Stored data entries:
------------------------------------------------------------
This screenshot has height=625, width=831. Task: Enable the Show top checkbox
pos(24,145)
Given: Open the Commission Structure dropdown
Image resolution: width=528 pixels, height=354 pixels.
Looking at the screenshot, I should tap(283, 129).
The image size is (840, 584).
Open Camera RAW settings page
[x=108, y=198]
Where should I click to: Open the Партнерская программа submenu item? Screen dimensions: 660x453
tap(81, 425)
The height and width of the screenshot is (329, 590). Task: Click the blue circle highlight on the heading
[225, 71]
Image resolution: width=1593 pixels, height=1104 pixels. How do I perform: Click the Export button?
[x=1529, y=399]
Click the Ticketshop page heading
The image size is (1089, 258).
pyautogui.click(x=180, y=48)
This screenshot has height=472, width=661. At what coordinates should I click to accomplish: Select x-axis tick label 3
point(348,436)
------------------------------------------------------------
Beginning at the line with "Image resolution: width=1593" and ending at the last line of the entries, print every line exactly.

### [Exercise answer]
Image resolution: width=1593 pixels, height=1104 pixels. How do I perform: Click the Export button?
[x=1529, y=399]
Click the Ticketshop page heading
The image size is (1089, 258).
pyautogui.click(x=180, y=48)
This screenshot has height=472, width=661. At what coordinates should I click to accomplish: Select x-axis tick label 3
point(348,436)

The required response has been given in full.